Security Configuration Wizard
The Security Configuration Wizard (SCW) can be launched from Administrative Tools. This tool helps you to create a policy that will enable services, firewall rules and other settings that will allow your server to perform its assigned role. By doing this, it also will help disable services, protocols and ports that are not needed. The wizard will lead you through the steps of creating or editing a policy for the roles installed on the server. Figure 1 below shows a screenshot of the Security Configuration Wizard. You must have administrator privileges on the server.
Security policies created with SCW can be deployed using Group Policy. In order for SCW to properly run, all applications that use IP protocol and ports must be running on the server when you launch SCW.
Microsoft Security Compliance Manager
The Security Compliance Manager (SCM) is a free that allows you to configure and manage computers in your Active Directory environment by creating baseline policies based on security best practices.

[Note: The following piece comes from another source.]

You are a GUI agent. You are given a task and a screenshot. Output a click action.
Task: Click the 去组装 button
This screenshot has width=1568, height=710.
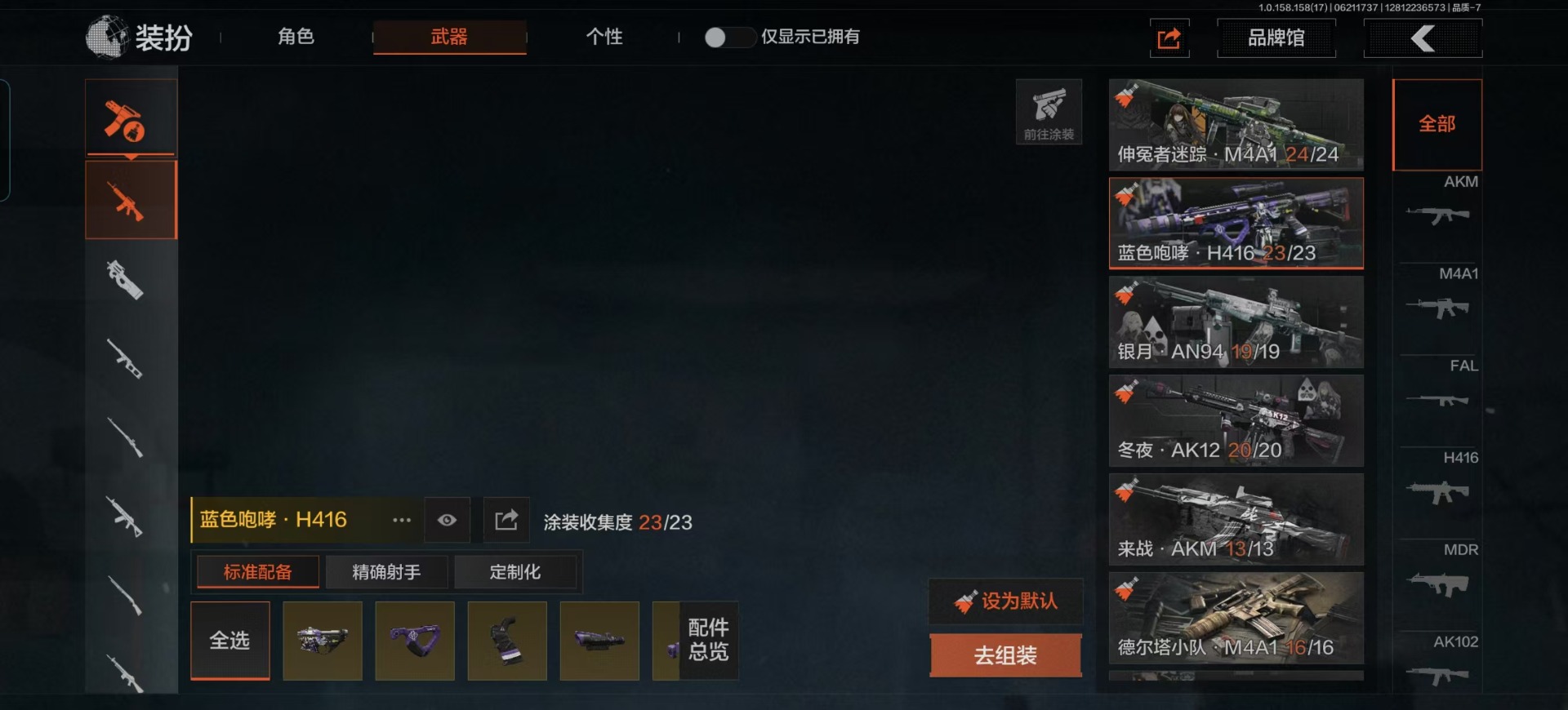point(1005,655)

AppLocker allows you to create rules that will allow or deny applications from running. AppLocker can control the following types of applications: .exe, .com, .js, .ps1, .vbs, .cmd, .bat, .mst, .msi, .msp, .dll and .ocx. If you do not want users to be able to store executable files on their home drive, you can restrict that using AppLocker. You can also restrict applications that are permitted to run on domain controllers.
Patches and Updates
Domain controllers should have the most up to date patches and updates. It is important though to only install the patches that are relevant. It may be that you need to patch and update your domain controllers separate from the other computers in your environment. This will ensure that the domain controllers have the updates needed without installing unnecessary software.
Remote access to domain controllers should be restricted using Group Policy to only those who are authorized.
Web Browsing on Domain Controllers
It is a bad practice to allow web browsing from domain controllers. The problem is that when logged on as an administrator, you could inadvertently download malicious software.